We attribute the frequent spring rain showers to the fact that the emerald green tint of the leaves and grasses still held their youthful radiance at this time and we have never seen the hills on the Mississippi so completely covered in green as during this trip; the constant dampness had produced grass and flowers on the normally naked cliffs. The boat ride was much easier and pleasanter this summer than it was in other years at this time for the water level was unusually favorable and the steamboat didn't have to constantly search for a left or right passage at certain spots.
But there's not as much travel this year as in previous years, for one seldom meets a filled passenger ship, and therefore the Union Steamboat Company has only two regular daily ships, the one from Dubuque and the other from La Crosse, while last year it had two departing from each station. Clearly the drop in freight shipments affected the supply of available boats. Very little gets shipped from the upper Mississippi as the staple article, the supply of wheat from Minnesota, is mostly shipped to the East as flour via railroad. The import of retail goods from the East is likewise limited to the necessities for wild speculation even here in the West has come to disrepute; every cautious businessman waits out this year's harvest shortfall, which luckily is so auspicious that one can now with somewhat certainty count on a significant rise in business activity for next fall.

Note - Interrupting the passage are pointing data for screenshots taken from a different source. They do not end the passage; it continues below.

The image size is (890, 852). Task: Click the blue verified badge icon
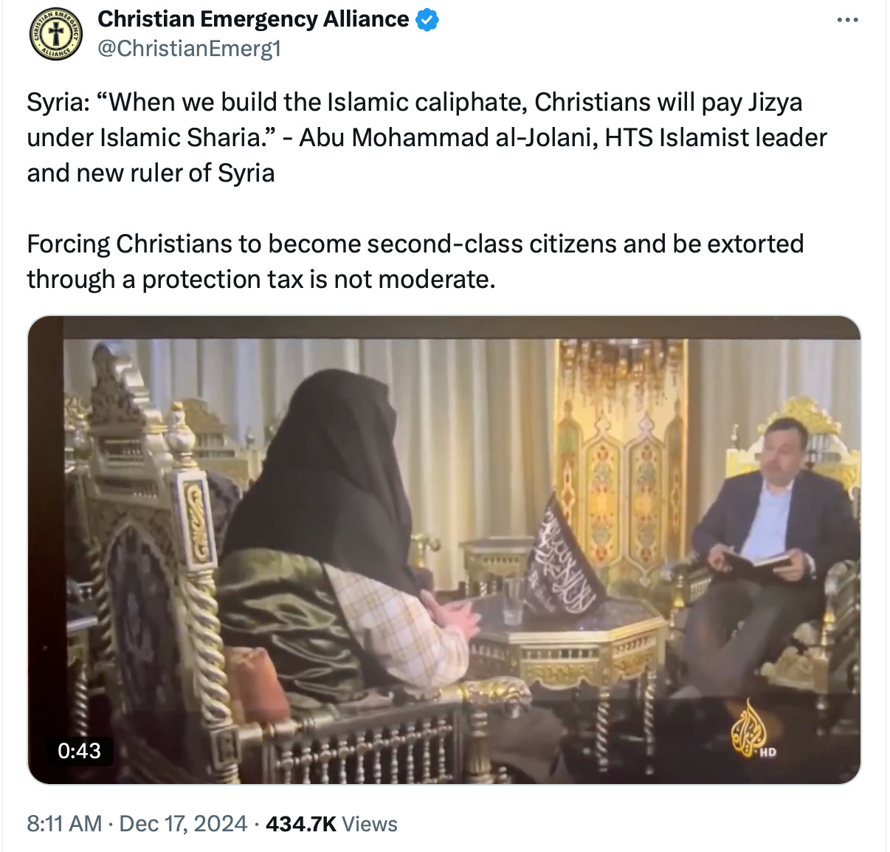click(x=427, y=20)
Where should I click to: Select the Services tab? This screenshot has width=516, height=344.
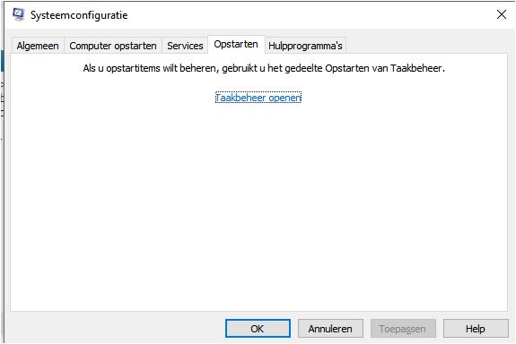point(185,46)
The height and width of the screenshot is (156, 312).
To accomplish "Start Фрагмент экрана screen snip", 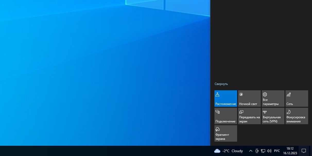I will click(226, 133).
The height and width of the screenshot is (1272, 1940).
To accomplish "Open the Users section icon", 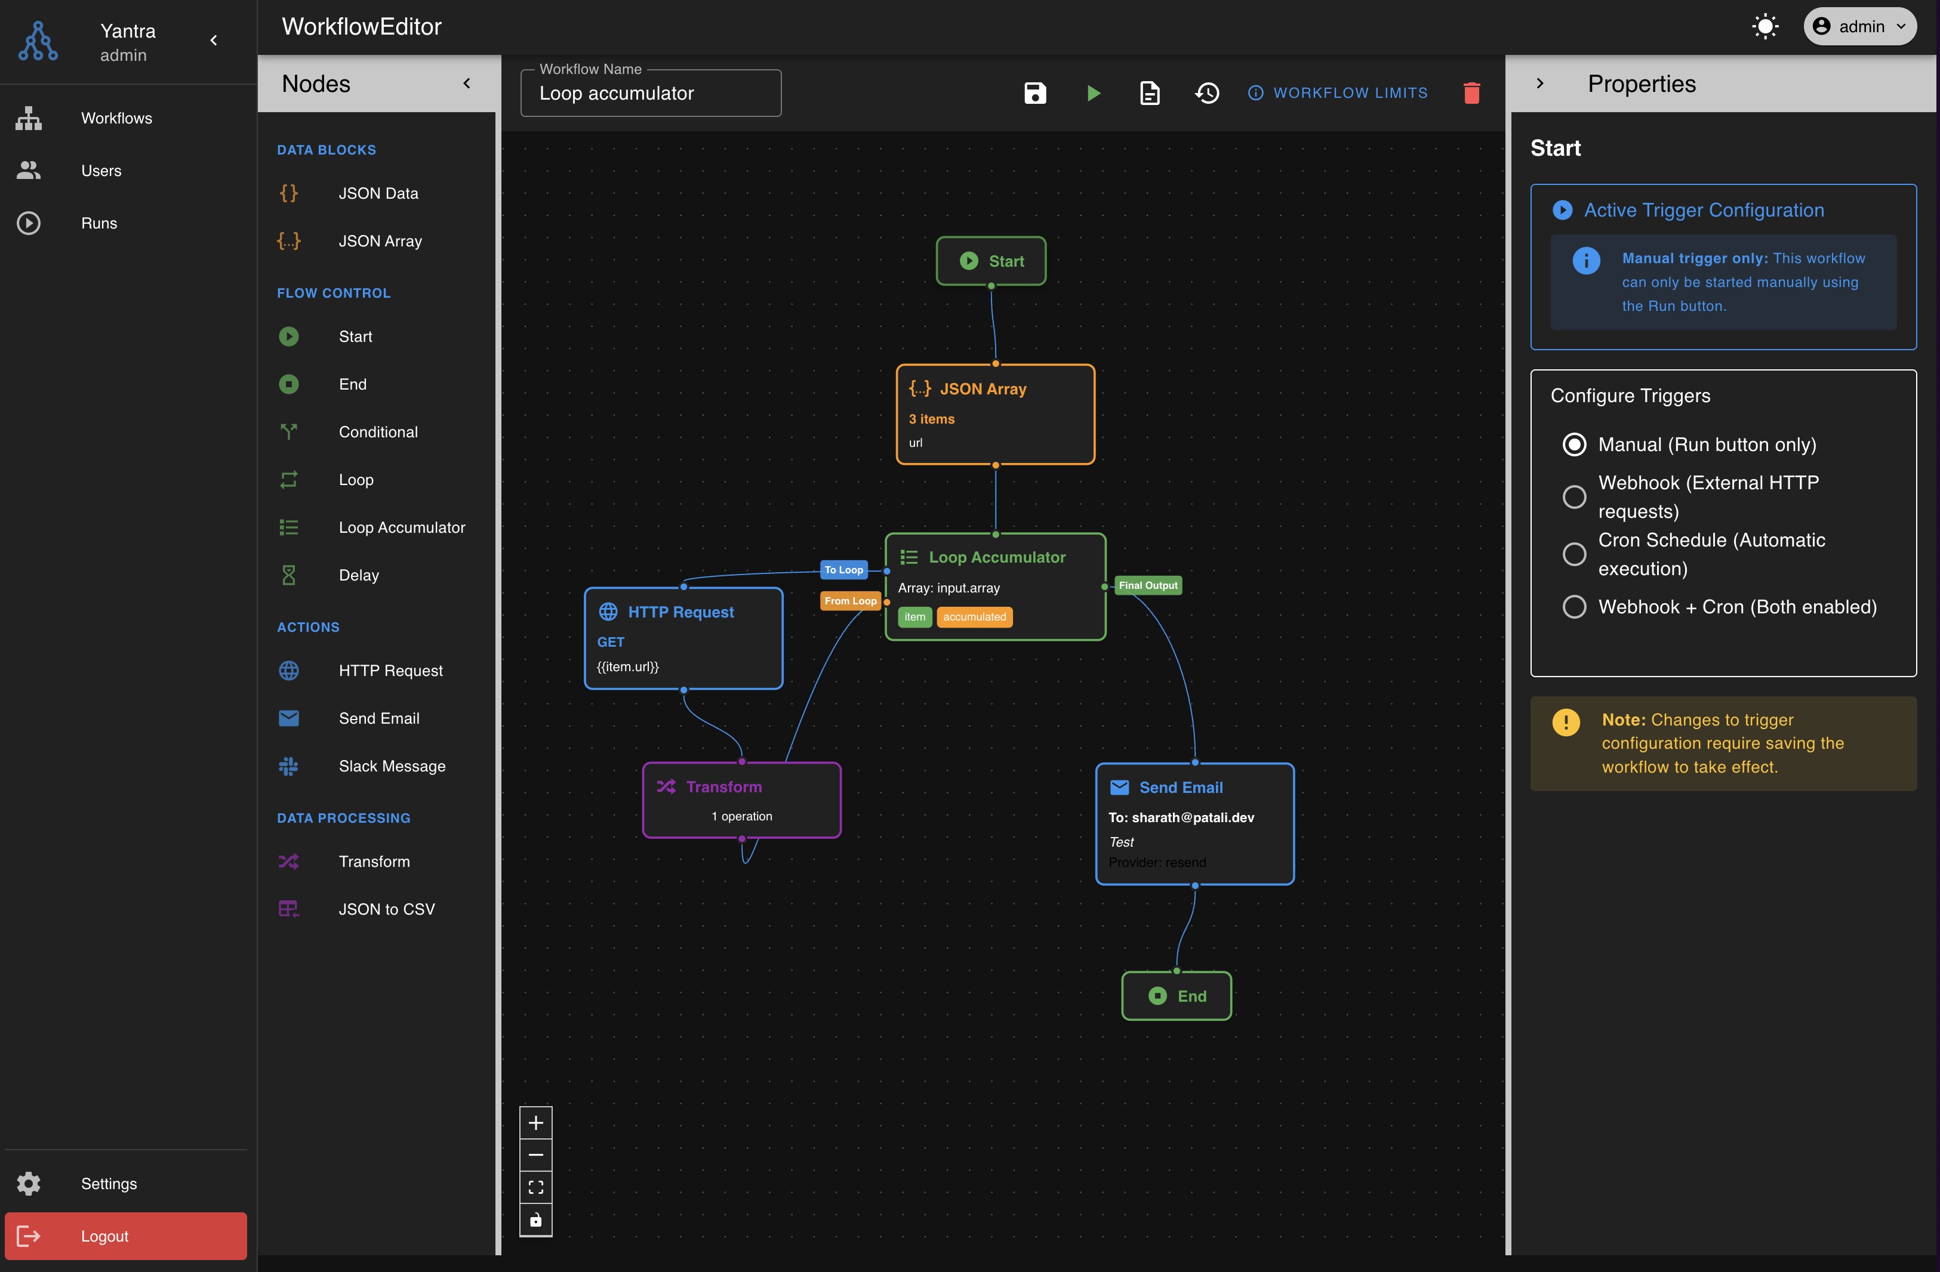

We left the steamboat "Key City" at Wabasha, a city that we hadn't visited for a number of years. The city's growth was earlier retarded by the unregulated claims on property ownership, from which the difficulties are now totally removed, according to what the city mayor told us. Better and expensive buildings are now being built and the city has won in more than one sense. Among the original citizens is General Sharp, who works with great energy on the railroad system that should closer link Wabasha with the east and west. The gentlemen no longer doubt the creation of the Green Bay and Wabasha Railroad, and they equally count on the Saint Paul - Chicago Railroad which Mr. Henry Rice from St. Paul has promised to build in the nearest time on the west side of the Mississippi. Wabasha liberally supplied $50,000 support for this railroad.
We were pleased during our stay there to assist a practice of the German Choral Society that has made great progress under the direction of Dr. Richter. It's especially enjoyable that everywhere, in all incorporated towns, where only passably better members and talented people are to be found, German Societies are established that try to raise the level of intellectual and social life. Such societies serve to support the German elements and are a core around which one can gather. Every German who wishes the naturalization of German customs and German endeavors in this country should make into a holy duty the founding, adherence and support of such societies. The Germans in Wabasha already achieved a significant influence over city affairs from which it can be inferred that this spring's mayor, Mr. Klinge, is a German and that a German school was obtained at city expense.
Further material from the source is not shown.